04 March 2025

PTSD vs. Moral Injury

From What the Taliban Told Me, by Ian Fritz (Simon & Schuster, 2023), Kindle pp. 222-224:

ACCORDING TO MY OFFICIAL Air Force records, I do not have, and in fact have never had, PTSD. Formally receiving this diagnosis would have required an official admission that what I did and saw and heard was in fact traumatic and that it wasn’t normal, which would only have served to justify my reasons for not wanting to go back. You can see why the powers that be wouldn’t want to admit this. And while this diagnosis wasn’t true when the Air Force made it, it might be now. Time doesn’t heal all wounds—some simply can’t be treated—but eventually your mind can bring the edges together, and while the scar is ugly and imprecise, the gaping hole has, finally, closed. These days I can listen to Pashto without breaking out in a cold sweat, get on a plane without thinking about the guns that ought to be attached to it, and talk about war without wanting to curl up in a ball and die. This, then, is understood as meaning that my PTSD has been cured (never mind that curing something that was never supposed to have existed creates some mild metaphysical stickiness).

In the time since I wasn’t diagnosed, the military has embraced a different terminology to attempt to describe the turmoil that I and so many others experienced: moral injury. The idea of moral injury has been around since at least the 1980s, though the explicit term was coined by Jonathan Shay in the nineties, when his work with Vietnam veterans led to his writing Achilles in Vietnam. Today, Syracuse University’s Moral Injury Project not only defines moral injury but attempts to explain why and when it happens:

Moral injury is the damage done to one’s conscience or moral compass when that person perpetrates, witnesses, or fails to prevent acts that transgress one’s own moral beliefs, values, or ethical codes of conduct.

This is a good definition; it is thorough while simultaneously casting a wide enough net to embrace the myriad reasons any warfighter could suffer such an injury. Being a DSO allowed for perpetration, witnessing, and failure. Certainly, my moral code was violated. But I don’t think moral injury fully encompasses just what happened. It’s not that I, along with almost every other Pashto DSO, wasn’t morally injured. We were. But it’s not entirely accurate to say that there was “damage done to [my] conscience or moral compass.” It’s more like, along with the many men I killed, my consciousness was blown the fuck up.

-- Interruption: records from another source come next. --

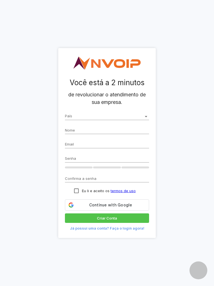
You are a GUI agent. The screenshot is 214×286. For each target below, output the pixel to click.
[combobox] (107, 116)
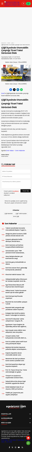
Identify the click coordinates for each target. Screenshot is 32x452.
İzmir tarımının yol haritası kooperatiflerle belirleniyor (14, 246)
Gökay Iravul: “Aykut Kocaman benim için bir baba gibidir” (16, 291)
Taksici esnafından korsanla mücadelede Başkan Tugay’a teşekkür (16, 229)
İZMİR (8, 43)
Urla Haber (9, 442)
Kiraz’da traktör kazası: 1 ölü (15, 274)
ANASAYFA (3, 43)
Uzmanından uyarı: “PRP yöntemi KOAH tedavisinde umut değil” (15, 252)
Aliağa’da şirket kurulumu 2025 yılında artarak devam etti (16, 235)
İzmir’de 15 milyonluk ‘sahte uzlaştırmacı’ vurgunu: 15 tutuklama (15, 320)
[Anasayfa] (28, 438)
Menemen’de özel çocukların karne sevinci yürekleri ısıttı (15, 360)
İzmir (3, 93)
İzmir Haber (10, 151)
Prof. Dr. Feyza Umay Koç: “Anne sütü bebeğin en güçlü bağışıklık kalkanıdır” (16, 371)
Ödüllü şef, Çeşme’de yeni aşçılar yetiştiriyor (14, 394)
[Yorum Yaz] (28, 443)
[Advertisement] (16, 24)
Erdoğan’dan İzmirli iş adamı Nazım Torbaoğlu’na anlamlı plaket (15, 314)
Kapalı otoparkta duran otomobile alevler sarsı (14, 354)
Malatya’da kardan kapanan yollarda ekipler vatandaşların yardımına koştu (16, 348)
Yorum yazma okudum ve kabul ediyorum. (11, 193)
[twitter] (12, 447)
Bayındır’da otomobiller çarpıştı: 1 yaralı (16, 303)
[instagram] (15, 447)
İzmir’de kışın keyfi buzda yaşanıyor (14, 297)
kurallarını (16, 191)
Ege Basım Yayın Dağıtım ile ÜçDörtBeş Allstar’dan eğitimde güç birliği (16, 326)
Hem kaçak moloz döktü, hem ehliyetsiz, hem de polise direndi (16, 331)
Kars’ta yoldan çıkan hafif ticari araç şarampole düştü (16, 342)
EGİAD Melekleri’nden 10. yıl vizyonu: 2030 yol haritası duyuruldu (14, 388)
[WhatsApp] (28, 3)
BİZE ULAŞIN (6, 423)
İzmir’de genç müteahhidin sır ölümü (16, 263)
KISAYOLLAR (6, 414)
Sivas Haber (12, 440)
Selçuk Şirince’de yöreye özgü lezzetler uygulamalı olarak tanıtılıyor (16, 382)
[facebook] (9, 447)
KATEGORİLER (6, 418)
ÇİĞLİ (12, 43)
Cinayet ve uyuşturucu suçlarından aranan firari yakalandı (14, 377)
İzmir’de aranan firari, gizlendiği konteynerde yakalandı (16, 269)
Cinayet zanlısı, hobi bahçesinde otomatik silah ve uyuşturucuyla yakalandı (16, 337)
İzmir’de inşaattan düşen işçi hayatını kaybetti (15, 365)
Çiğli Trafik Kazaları (21, 213)
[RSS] (22, 447)
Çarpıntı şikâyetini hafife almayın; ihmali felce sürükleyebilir (14, 240)
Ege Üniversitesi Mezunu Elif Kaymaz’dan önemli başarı (15, 286)
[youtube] (19, 447)
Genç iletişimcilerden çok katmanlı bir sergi (14, 257)
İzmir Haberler (20, 151)
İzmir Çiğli (16, 216)
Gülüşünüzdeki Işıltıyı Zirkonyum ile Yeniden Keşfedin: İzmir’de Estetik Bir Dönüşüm (16, 280)
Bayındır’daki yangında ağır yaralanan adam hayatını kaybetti (15, 309)
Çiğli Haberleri (9, 213)
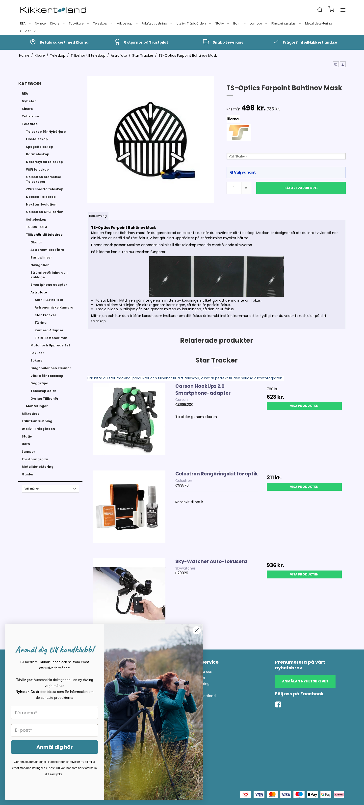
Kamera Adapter (49, 330)
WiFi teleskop (37, 169)
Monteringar (37, 406)
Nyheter (41, 23)
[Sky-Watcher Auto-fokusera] (129, 599)
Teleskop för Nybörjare (46, 132)
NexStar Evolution (41, 204)
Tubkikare (76, 23)
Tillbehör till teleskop (44, 235)
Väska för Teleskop (46, 376)
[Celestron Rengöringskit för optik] (129, 511)
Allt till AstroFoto (49, 300)
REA (23, 23)
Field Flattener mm (51, 338)
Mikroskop (124, 23)
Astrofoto (38, 292)
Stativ (219, 23)
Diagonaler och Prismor (50, 368)
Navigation (40, 265)
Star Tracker (45, 315)
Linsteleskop (37, 139)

With the exception of spies mythical and real, most warfighters throughout history have not been tasked with killing people they know. Even in our modern wars, in Iraq and Afghanistan, the majority of killing is done by complete strangers. There is, I assume, a feeling of knowing associated with killing someone in close combat, even though you may have no knowledge of anything that defines that person as a unique human. But this is different from understanding what makes that person a person, from killing someone you know. With modernity came the ability to have this knowledge.

The most famous of these warriors are drone operators. These men and women face issues that I can’t begin to understand, as the cognitive dissonance that they experience is so strange as to be something out of science fiction. If anything, it seems that their injury is arguably worsened by the moral contradiction of being so far away from the “threat.”